The hearing is timely – indeed, overdue – as reports of Wall Street banks manipulating, distorting and pillaging the physical commodities markets have filled the news lately. For example, the New York Times, Bloomberg, and the Financial Times (not once, not twice, but three times) are all reporting that the big banks’ manipulative trading of everything from aluminum and copper to electricity has provoked the ire of manufacturers and regulators alike. The blog Naked Capitalism also has a lengthy piece provocatively titled “How Goldman Made $5 Billion By Manipulating Aluminum Inventories (And Copper Is Up Next)”, which dissects some of Wall Street’s more egregious misdeeds.

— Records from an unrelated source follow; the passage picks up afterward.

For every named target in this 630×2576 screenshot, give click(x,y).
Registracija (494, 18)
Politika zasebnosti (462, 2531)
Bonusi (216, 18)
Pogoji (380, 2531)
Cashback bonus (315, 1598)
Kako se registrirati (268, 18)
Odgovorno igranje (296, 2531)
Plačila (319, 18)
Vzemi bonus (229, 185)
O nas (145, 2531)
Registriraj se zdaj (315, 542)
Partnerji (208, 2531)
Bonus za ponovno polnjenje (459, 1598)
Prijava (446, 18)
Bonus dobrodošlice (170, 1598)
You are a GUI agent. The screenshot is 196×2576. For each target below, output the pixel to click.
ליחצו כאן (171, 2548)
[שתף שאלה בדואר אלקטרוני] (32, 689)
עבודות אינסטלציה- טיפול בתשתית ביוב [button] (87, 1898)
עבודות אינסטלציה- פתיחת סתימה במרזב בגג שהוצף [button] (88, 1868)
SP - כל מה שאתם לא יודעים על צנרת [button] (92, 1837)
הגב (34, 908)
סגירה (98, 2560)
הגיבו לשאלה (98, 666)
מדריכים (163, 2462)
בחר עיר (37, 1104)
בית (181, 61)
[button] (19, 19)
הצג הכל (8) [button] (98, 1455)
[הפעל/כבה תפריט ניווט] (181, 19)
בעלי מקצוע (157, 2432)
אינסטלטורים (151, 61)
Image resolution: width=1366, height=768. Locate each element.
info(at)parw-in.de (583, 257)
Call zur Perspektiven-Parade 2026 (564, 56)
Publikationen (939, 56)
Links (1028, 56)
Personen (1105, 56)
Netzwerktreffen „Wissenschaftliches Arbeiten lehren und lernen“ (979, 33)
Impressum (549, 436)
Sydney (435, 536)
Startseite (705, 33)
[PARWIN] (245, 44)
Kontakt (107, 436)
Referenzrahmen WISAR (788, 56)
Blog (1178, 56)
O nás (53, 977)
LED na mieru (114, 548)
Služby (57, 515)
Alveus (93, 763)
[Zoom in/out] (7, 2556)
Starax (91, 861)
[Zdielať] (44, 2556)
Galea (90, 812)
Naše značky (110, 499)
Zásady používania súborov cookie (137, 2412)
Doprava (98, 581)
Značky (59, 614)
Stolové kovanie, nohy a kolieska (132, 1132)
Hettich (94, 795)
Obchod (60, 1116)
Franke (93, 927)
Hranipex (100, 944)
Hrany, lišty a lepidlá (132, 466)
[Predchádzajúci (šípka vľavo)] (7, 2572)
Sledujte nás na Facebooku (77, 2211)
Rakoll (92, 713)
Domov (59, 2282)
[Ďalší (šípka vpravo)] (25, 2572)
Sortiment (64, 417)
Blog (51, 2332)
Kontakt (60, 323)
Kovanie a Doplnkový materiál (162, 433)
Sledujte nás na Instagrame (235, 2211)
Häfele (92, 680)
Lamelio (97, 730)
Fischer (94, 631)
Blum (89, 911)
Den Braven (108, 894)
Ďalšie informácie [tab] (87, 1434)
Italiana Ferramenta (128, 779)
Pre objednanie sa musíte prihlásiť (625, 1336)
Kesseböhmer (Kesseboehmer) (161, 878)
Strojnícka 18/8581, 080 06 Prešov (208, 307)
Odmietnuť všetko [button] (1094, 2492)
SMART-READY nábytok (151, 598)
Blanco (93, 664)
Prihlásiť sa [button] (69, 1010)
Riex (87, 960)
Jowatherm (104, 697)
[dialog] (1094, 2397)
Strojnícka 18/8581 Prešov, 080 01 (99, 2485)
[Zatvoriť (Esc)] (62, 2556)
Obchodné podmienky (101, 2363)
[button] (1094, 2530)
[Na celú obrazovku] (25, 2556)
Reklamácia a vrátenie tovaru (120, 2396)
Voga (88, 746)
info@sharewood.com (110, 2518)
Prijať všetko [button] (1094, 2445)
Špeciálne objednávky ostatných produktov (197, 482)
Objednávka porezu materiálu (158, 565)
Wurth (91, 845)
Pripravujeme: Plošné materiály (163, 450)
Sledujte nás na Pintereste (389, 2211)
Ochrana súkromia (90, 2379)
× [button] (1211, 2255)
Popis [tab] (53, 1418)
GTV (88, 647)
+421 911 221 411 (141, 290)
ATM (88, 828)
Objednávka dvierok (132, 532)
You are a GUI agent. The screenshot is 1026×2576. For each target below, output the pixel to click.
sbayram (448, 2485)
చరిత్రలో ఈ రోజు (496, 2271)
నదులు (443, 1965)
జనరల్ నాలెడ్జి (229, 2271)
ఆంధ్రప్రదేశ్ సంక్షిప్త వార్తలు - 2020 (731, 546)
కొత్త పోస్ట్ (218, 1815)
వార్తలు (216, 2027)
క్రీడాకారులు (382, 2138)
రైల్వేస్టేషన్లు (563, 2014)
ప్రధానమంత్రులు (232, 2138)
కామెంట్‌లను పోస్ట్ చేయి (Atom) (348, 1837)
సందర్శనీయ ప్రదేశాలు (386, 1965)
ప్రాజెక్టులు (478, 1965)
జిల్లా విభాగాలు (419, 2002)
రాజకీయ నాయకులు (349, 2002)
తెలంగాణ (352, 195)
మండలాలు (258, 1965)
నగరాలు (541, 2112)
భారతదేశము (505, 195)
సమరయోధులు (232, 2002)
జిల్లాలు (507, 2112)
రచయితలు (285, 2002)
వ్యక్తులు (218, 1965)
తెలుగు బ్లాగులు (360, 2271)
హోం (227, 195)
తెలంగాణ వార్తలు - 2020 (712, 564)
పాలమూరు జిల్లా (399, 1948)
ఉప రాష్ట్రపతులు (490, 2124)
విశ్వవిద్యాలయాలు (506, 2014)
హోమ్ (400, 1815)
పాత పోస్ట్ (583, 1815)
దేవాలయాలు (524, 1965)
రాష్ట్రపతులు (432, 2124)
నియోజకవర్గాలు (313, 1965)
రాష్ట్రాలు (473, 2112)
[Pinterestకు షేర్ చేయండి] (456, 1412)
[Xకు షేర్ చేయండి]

How can these so-called banks be doing all this? As Reuters, Bloomberg and others note, in 2003 the Federal Reserve Board (the primary overseer of our nation’s biggest banks) overturned a long-standing tradition of prohibiting banks from trading physical commodities, ostensibly because the banks’ claimed that commodities had all of a sudden become “complementary” to banking. This rationale had long been used to allow banks to trade bullion metals like gold and silver, but was now inexplicably applied to everything from industrial metal to jet fuel. That’s right: jet fuel is supposedly “complimentary” to banking, at least in the warped world of the Fed and Wall Street.
The result was, predictably, massive disruption to those markets, as banks with huge resources and cheaper financing than traditional merchants – yet no real economic incentives to serve the needs of actual producers and consumers – turned the commodity markets into a giant casino. At long last, the Fed appears to be reconsidering its mistake. And the hearing tomorrow should give them a much-needed push in the right direction.